In order to study the significance of Bax and Bak, gene knockdown experiments were performed. Cells that were silenced with Bax or Bak (Fig. 6a, upper panel) exerted protection against PQ cytotoxicity (Fig. 6a, lower panel). Besides, Bax- and/or Bak-silenced permanent cells (Fig. 6b, upper panel and Supplement 7b) also exerted protection against PQ cytotoxicity (Fig. 6b, lower panel and Supplement 7a), demonstrating the pivotal roles of Bax and Bak in mediating PQ-induced cytotoxicity. These results partly consist with the previous findings showing that Bak knockdown in human SH-SY5Y cells provides resistance to PQ treatment [6]. It is unclear why cyclosporin A and dibucaine exerted no further protection against PQ toxicity in Bax and/or Bak knockdown cells (Fig. 6). Since Bax and Bak may have functional redundancy [44] and MAC and mPTP may be interconnected and/or also redundant (Fig. 1e), it is possible that the PQ-induced death effect from MAC formation could be diminished in Bax and/or Bak knockdown cells that hamper protection by cyclosporin A and dibucaine.

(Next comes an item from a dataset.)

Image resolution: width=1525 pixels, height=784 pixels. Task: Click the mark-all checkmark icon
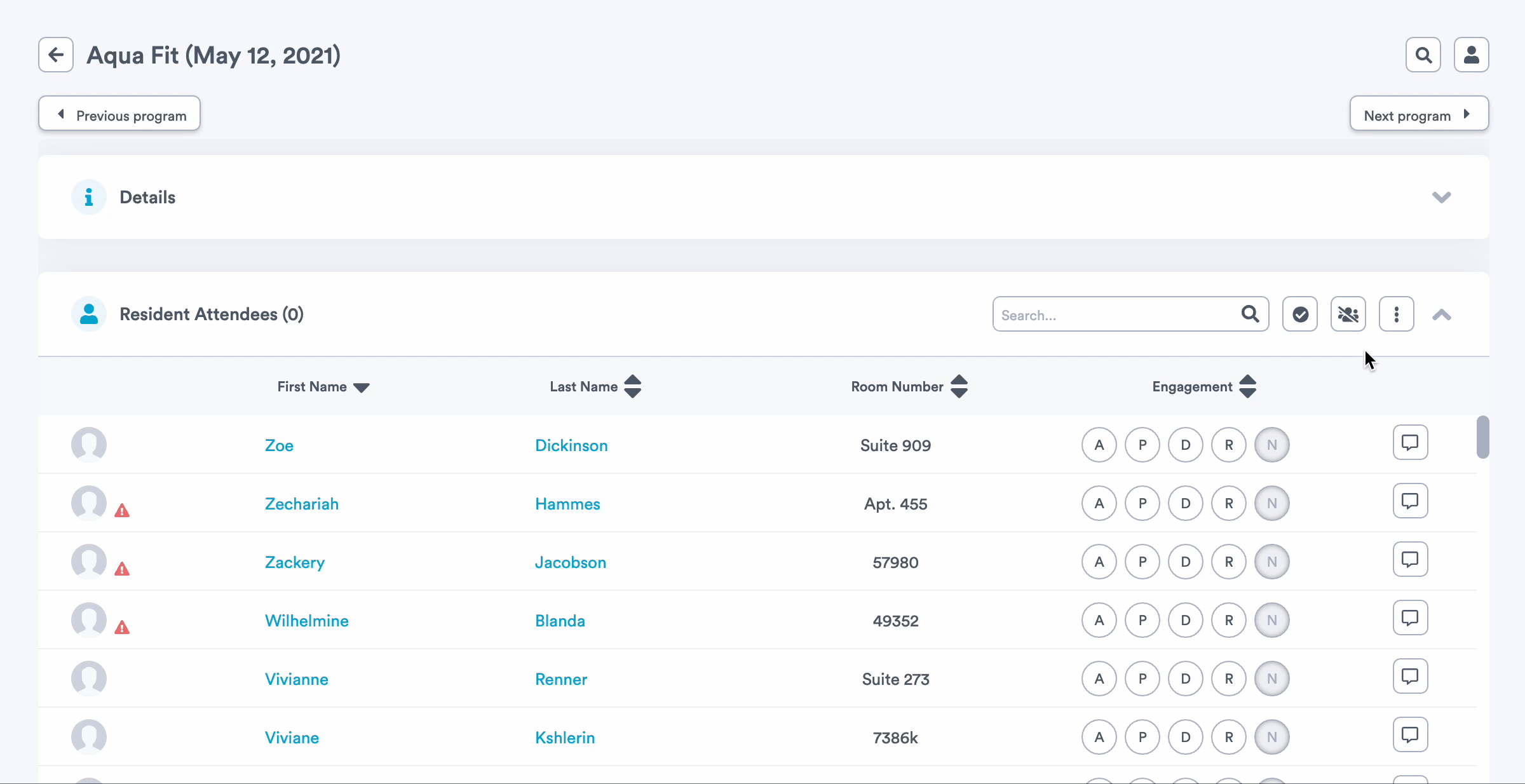1299,314
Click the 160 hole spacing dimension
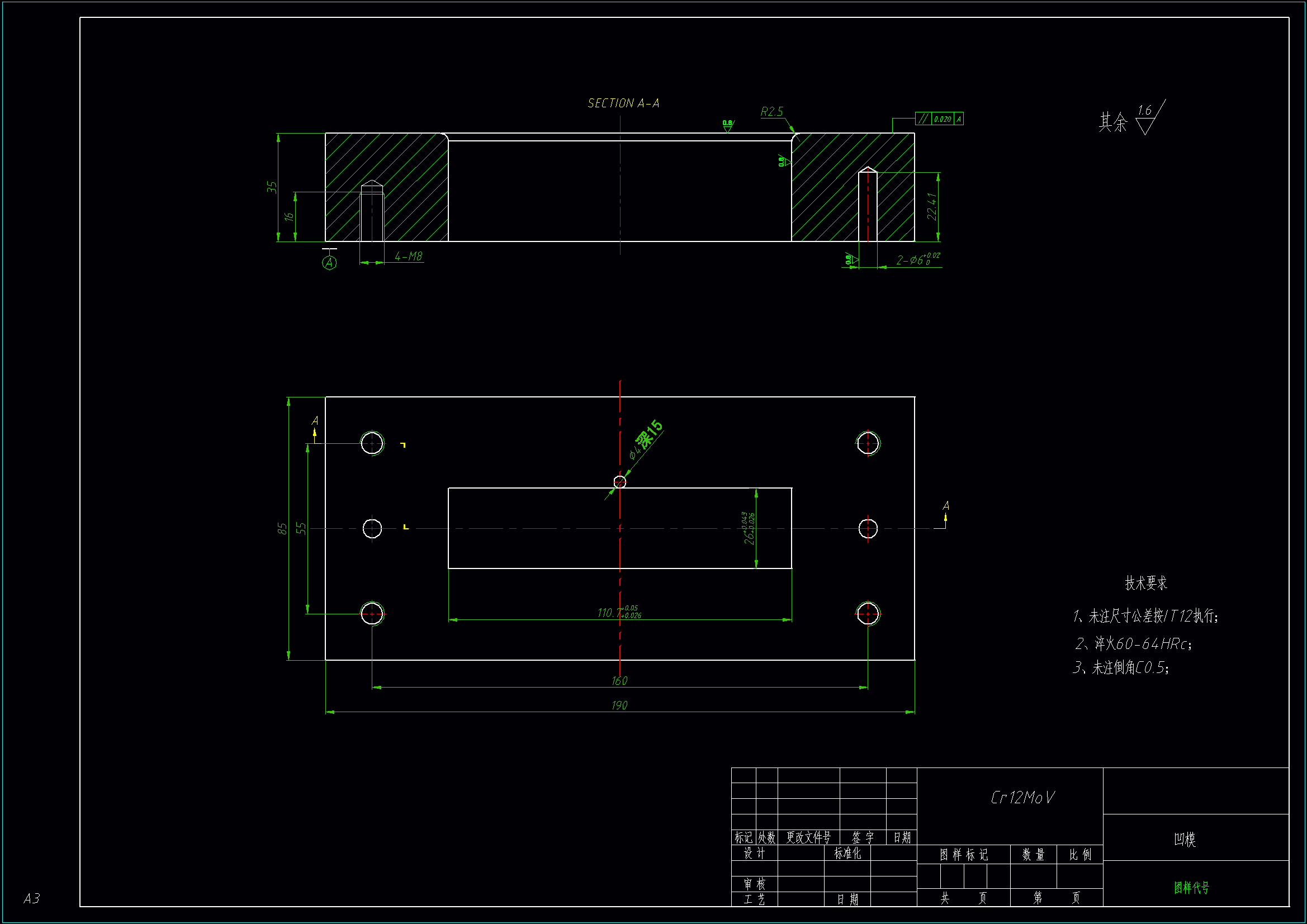This screenshot has width=1307, height=924. click(x=619, y=681)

PQ, ROS Formation, and MMP
Since cyclosporin A and dibucaine blocked PQ-induced mitochondrial ROS formation (Fig. 2e), suggesting the blockade of PQ from entering into mitochondria, we thus directly measured ROS release from mitochondria. In the naive PC12 cell-derived mitochondrial fraction, cyclosporin A but not dibucaine significantly attenuated PQ-induced H2O2 formation (Fig. 2b), demonstrating that mitochondria could be the targeted organelle for PQ to enter through mPTP. In another mitochondrial fraction deriving from PQ-treated PC12 cells, both cyclosporin A and dibucaine significantly attenuated PQ-induced H2O2 formation (Fig. 2b); further supporting Bax and/or Bak clusterization (MAC formation) after PQ treatment (Fig. 5) and indicating MAC as another channel for PQ entry. Therefore, these findings indicated that PQ may induce a permeability increase of both outer and inner mitochondrial membrane. Although PQ may target mitochondria (such as complexes I and III) to generate ROS [9, 10], there are still other mitochondrial (such as aconitase) and cytosolic (such as nitric oxide synthase, thioredoxin reductase, and NADPH oxidase) enzymes that may also be responsible for ROS generation [45]. In order to get a more detailed time course of ROS formation, we measured PQ-induced ROS formations at different intervals and found that cytosolic ROS significantly increased (at the third hour) prior to elevated mitochondrial ROS formation and decreased ∆Ψ (at sixth hour) during PQ treatment (Fig. 2a), indicating that PQ-induced cytosolic ROS might precede mitochondrial ROS formation.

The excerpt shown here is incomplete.